— Directions —
Scan the records beneath this line for the line holding "The height and width of the screenshot is (630, 1200)." and the line holding "Select the PC Case thumbnail", then transcribe exactly those two and all lines between.

Records from a collection:

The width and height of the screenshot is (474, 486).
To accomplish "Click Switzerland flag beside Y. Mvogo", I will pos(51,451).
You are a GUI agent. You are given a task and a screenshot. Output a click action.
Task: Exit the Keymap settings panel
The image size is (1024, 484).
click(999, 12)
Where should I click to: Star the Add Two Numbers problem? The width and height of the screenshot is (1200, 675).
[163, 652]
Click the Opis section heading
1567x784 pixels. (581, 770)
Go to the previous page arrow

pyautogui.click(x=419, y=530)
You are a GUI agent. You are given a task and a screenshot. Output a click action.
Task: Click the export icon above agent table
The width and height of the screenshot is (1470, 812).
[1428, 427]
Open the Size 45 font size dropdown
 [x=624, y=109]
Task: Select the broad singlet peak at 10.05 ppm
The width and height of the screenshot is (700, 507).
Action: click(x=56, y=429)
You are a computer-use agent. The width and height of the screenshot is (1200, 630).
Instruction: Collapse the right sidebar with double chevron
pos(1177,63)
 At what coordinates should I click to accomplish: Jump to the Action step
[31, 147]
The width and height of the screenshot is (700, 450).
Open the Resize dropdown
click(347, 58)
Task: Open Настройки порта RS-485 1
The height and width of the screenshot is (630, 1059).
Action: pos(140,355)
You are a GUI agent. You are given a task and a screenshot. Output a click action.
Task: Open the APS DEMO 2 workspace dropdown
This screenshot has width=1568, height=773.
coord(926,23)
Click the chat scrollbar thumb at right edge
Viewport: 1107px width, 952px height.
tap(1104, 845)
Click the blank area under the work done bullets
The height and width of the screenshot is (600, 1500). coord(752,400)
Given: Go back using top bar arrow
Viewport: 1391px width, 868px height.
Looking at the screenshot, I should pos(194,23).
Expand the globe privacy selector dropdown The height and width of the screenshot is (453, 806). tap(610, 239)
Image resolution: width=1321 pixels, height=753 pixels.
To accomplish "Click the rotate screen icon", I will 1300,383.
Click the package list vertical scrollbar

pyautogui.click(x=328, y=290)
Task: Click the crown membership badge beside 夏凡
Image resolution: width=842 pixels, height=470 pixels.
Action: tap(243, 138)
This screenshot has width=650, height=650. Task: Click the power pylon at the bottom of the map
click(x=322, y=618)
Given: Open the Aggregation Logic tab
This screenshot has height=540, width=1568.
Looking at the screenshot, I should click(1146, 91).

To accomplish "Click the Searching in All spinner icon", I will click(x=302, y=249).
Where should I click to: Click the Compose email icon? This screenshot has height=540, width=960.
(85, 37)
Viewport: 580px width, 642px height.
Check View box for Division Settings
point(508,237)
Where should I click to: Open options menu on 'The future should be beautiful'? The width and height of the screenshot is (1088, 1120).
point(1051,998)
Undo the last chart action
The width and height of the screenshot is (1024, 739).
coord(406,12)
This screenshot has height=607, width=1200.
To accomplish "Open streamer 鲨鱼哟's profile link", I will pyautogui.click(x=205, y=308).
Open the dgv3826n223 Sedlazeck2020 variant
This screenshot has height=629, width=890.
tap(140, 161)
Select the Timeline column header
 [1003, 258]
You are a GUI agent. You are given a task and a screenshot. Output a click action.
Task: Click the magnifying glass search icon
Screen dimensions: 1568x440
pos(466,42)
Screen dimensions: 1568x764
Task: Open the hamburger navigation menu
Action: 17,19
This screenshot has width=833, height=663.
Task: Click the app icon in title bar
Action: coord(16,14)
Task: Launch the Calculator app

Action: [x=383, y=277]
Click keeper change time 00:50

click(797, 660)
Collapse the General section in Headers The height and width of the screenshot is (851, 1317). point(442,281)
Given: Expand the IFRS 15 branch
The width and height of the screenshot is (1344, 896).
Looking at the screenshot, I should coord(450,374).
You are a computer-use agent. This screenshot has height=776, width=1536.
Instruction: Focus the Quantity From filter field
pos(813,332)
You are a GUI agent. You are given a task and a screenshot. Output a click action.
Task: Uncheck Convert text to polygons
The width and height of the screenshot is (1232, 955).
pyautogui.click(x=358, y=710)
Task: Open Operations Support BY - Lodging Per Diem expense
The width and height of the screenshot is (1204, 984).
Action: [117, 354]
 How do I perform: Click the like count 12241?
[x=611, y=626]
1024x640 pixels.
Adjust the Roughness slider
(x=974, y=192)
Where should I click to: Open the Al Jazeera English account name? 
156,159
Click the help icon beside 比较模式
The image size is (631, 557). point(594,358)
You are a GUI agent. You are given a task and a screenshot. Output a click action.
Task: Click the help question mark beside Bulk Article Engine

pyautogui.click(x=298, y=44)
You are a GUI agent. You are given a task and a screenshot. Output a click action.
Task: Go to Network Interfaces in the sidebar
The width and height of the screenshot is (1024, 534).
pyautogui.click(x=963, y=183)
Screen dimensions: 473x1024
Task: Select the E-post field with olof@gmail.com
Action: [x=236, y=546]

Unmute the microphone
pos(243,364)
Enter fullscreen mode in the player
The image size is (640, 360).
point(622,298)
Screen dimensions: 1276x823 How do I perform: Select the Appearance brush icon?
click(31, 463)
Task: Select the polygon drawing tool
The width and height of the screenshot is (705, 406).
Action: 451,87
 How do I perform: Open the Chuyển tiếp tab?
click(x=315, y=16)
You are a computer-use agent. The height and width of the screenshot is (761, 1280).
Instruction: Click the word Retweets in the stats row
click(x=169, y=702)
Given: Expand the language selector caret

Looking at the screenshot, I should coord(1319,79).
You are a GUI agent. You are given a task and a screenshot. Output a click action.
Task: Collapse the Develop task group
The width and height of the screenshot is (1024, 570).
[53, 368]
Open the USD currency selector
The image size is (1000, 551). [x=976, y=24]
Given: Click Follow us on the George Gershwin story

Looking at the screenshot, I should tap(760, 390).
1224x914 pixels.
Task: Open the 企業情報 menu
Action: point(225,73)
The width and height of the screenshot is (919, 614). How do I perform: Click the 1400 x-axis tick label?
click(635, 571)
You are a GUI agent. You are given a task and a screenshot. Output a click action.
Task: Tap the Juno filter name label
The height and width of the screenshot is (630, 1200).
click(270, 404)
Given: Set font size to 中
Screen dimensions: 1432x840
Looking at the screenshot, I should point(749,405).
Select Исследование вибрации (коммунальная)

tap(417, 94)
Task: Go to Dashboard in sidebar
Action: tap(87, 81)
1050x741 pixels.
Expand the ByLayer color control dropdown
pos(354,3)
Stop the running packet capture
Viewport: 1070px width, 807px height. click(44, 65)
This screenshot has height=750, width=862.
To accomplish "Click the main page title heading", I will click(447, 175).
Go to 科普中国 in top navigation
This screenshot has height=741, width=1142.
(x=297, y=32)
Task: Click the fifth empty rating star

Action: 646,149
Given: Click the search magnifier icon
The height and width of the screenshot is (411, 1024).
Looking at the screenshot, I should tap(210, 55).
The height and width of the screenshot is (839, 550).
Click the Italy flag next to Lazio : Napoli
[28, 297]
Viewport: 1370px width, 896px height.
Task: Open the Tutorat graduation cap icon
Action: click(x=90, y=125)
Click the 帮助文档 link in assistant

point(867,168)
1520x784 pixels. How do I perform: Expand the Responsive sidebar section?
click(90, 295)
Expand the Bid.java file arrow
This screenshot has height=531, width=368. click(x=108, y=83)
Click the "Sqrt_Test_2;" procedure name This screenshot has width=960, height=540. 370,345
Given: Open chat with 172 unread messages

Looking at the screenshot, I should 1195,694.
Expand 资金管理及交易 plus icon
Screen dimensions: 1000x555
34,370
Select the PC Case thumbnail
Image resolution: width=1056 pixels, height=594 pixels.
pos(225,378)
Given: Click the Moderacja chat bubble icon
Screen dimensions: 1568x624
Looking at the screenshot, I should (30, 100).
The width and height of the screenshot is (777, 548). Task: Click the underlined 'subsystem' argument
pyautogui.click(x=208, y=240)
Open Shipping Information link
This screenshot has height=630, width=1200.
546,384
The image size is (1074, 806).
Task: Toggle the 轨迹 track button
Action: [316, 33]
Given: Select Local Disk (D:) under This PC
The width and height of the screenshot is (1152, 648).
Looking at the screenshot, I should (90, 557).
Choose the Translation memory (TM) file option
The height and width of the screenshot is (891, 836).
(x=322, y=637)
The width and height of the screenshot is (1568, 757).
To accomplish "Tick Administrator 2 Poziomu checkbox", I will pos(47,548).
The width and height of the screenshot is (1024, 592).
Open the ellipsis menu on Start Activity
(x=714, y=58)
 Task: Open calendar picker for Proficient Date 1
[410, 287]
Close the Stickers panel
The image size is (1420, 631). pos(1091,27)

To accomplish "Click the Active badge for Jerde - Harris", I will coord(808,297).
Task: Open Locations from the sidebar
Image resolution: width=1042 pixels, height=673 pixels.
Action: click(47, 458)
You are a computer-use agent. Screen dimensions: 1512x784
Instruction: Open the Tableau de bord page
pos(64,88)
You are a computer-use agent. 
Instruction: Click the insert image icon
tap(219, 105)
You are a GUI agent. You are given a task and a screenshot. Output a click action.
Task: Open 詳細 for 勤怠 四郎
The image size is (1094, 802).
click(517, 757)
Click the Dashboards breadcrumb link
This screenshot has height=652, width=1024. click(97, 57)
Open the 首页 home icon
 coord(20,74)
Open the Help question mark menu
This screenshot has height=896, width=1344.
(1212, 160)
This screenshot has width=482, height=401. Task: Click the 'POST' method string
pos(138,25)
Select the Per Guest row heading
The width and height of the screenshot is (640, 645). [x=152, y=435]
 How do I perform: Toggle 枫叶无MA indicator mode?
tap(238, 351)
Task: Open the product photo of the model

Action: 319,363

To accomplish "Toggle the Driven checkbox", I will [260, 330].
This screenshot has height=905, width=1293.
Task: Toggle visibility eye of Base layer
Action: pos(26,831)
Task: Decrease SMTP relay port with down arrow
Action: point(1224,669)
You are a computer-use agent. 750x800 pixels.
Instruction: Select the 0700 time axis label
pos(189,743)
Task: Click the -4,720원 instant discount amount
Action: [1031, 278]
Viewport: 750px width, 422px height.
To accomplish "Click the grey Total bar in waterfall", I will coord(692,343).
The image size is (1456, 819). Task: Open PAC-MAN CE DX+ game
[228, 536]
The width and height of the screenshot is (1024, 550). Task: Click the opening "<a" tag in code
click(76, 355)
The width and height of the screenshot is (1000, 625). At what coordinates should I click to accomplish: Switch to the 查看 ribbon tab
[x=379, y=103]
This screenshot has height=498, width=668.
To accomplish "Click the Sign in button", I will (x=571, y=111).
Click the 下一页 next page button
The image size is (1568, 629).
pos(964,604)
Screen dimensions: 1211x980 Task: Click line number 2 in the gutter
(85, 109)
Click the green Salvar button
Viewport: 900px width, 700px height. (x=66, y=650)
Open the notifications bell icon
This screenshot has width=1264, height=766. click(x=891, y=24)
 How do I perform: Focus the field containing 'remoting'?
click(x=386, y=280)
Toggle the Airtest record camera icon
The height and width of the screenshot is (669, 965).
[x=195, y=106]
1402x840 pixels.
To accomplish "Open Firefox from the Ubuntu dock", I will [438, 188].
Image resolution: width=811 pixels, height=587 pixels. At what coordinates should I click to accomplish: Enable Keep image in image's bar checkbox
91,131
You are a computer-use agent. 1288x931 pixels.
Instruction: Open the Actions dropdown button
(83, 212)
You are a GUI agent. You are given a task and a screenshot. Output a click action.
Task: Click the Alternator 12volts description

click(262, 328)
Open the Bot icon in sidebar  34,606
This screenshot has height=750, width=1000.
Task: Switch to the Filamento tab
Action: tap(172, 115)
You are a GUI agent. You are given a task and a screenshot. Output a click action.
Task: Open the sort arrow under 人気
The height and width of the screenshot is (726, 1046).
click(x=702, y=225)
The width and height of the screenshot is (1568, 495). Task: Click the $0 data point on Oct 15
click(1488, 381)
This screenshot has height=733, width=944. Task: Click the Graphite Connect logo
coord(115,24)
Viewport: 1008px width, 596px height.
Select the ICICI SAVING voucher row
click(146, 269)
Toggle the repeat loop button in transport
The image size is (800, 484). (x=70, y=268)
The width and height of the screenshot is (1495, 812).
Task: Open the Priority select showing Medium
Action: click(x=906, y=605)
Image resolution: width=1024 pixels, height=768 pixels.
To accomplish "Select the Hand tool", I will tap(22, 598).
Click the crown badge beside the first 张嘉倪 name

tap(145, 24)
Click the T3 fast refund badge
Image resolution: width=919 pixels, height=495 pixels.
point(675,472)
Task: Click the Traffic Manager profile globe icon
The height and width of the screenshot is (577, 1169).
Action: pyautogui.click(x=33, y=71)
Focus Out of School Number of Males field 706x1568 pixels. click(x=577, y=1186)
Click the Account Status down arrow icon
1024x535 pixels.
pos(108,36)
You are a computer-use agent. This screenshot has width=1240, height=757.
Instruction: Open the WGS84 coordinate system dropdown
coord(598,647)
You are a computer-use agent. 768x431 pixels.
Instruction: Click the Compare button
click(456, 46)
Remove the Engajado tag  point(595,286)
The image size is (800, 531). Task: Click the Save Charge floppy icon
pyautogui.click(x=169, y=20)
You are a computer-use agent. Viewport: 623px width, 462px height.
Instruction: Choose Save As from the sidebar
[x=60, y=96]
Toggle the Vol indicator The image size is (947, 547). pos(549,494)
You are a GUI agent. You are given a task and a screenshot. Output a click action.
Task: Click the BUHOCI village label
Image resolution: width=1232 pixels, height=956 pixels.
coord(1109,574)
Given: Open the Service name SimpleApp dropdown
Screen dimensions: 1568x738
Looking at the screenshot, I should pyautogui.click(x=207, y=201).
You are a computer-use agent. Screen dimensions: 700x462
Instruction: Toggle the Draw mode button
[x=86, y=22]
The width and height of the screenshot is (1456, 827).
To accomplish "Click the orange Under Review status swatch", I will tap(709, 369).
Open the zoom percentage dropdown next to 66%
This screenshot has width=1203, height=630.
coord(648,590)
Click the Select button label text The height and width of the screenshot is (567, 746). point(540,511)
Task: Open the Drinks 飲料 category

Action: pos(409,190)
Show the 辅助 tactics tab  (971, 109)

— Task result —
The height and width of the screenshot is (630, 1200).
click(270, 404)
Given: Set font size to 中
Screen dimensions: 1432x840
Looking at the screenshot, I should point(749,405).
Select Исследование вибрации (коммунальная)

tap(417, 94)
Task: Go to Dashboard in sidebar
Action: tap(87, 81)
1050x741 pixels.
Expand the ByLayer color control dropdown
pos(354,3)
Stop the running packet capture
Viewport: 1070px width, 807px height. click(44, 65)
This screenshot has height=750, width=862.
To accomplish "Click the main page title heading", I will click(447, 175).
Go to 科普中国 in top navigation
This screenshot has height=741, width=1142.
(x=297, y=32)
Task: Click the fifth empty rating star

Action: 646,149
Given: Click the search magnifier icon
The height and width of the screenshot is (411, 1024).
Looking at the screenshot, I should tap(210, 55).
The height and width of the screenshot is (839, 550).
Click the Italy flag next to Lazio : Napoli
[28, 297]
Viewport: 1370px width, 896px height.
Task: Open the Tutorat graduation cap icon
Action: click(x=90, y=125)
Click the 帮助文档 link in assistant

point(867,168)
1520x784 pixels. How do I perform: Expand the Responsive sidebar section?
click(90, 295)
Expand the Bid.java file arrow
This screenshot has height=531, width=368. click(x=108, y=83)
Click the "Sqrt_Test_2;" procedure name This screenshot has width=960, height=540. 370,345
Given: Open chat with 172 unread messages

Looking at the screenshot, I should 1195,694.
Expand 资金管理及交易 plus icon
Screen dimensions: 1000x555
34,370
Select the PC Case thumbnail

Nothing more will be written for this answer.